LLMs are primarily imitation leaners, especially the older models in the paper but including newer. Probably because of this they don’t seem to have especially fixed personas. (speculative) They seem to understand many different persona patterns and will chaotically inhabit different ones depending on the prompt.
(speculative) The persona it inhabits is a big input to the values and theories it inhabits while answering a question.
The evidence is a function of what it loosely has memorized in it’s brain and the data you provide. You can approximate fixing it’s evidence in place by giving it a db of papers and forcing it to cite papers in order to make final recommendations/systems.
You can approximate fixing it’s theories and values by specifying them in the prompt
If you don’t fix the above in place, it’s hard to understand what exactly is going on.
Agreed this still cleanly tells us about the ~”clinical floor”, or at least tells us normal ways in which this stuff might go poorly for unsophisticated users who don’t understand that medical decisions are subjective decisions laden with uncertainty.

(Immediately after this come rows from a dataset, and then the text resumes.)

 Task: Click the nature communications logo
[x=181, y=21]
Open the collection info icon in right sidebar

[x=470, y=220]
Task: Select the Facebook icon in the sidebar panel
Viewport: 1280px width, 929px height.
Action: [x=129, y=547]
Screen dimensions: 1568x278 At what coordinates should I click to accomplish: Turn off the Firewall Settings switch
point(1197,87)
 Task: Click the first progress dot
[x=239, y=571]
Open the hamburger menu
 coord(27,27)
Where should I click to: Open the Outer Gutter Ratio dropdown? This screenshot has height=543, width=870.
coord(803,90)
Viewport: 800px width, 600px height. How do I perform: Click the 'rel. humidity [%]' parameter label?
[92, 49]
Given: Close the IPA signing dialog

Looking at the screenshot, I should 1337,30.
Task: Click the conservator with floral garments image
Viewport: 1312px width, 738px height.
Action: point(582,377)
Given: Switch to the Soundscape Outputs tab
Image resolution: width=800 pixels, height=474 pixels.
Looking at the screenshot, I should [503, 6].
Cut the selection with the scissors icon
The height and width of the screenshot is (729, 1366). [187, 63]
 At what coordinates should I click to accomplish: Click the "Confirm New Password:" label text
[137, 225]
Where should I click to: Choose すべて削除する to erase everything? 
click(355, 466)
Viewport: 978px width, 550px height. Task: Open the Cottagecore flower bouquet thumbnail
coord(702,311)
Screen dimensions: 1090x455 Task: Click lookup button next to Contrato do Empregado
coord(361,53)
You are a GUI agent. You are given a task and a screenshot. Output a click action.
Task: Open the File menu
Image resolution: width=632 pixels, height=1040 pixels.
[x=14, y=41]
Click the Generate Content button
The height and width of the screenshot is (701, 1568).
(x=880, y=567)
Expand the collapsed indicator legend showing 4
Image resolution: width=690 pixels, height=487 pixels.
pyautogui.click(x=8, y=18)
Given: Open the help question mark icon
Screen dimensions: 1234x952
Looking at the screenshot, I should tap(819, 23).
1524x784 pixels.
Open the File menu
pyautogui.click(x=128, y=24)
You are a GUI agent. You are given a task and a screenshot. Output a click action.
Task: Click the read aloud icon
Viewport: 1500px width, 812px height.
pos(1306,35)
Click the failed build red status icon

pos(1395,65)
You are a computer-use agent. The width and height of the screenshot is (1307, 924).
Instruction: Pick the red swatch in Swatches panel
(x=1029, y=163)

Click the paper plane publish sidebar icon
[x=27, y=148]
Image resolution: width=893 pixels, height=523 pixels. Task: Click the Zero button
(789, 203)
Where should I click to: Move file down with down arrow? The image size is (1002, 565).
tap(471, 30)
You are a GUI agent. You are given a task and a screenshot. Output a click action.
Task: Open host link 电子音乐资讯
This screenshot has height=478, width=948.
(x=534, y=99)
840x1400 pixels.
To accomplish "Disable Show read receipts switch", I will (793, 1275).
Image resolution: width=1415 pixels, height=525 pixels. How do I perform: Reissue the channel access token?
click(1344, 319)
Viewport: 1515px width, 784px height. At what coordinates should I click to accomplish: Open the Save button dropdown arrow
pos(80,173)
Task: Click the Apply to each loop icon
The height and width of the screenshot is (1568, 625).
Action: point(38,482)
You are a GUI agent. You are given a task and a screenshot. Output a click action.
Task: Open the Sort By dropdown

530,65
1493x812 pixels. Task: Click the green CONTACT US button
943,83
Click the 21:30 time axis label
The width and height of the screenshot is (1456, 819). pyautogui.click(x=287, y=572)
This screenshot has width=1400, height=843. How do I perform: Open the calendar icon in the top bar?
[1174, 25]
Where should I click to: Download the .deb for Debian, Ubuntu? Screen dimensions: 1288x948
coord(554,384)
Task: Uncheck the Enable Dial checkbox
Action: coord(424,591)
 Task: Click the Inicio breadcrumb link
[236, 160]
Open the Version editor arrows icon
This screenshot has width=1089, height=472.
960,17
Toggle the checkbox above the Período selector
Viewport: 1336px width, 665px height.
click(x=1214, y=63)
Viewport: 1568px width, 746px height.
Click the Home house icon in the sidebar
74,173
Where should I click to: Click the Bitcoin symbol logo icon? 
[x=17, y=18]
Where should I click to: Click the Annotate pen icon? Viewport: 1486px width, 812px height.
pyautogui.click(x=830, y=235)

It’s unclear to me why we would want to encourage using LLMs in this way, it seems plausible that this clinical floor is dynamic; that is that we can regulate or standardize to some extent what a good medical prompt would look like. Letting joe schmo prompt llms with no guardrails for his own medical advice is highly problematic. There are already economic incentives for ai companies to provide answers to all medical queries even if they make no sense or lack enough info. If I’m correct, I believe much of the variation is caused by the llm having an extremely wide prior on the correct answer and just kinda of randomly selecting from it. There is an iterative sense in which benchmarking consistency of point estimates on an llms wide prior might actually cause it to be less epistemically humble, which I think might be part the core problem underlying its current variance wrt to different prompts (though not at all confident).
ofc i’m sure you have thought a lot about parts of this and I’m probably talking past you slightly. Also happy/interested to take a look at a demo when you have time.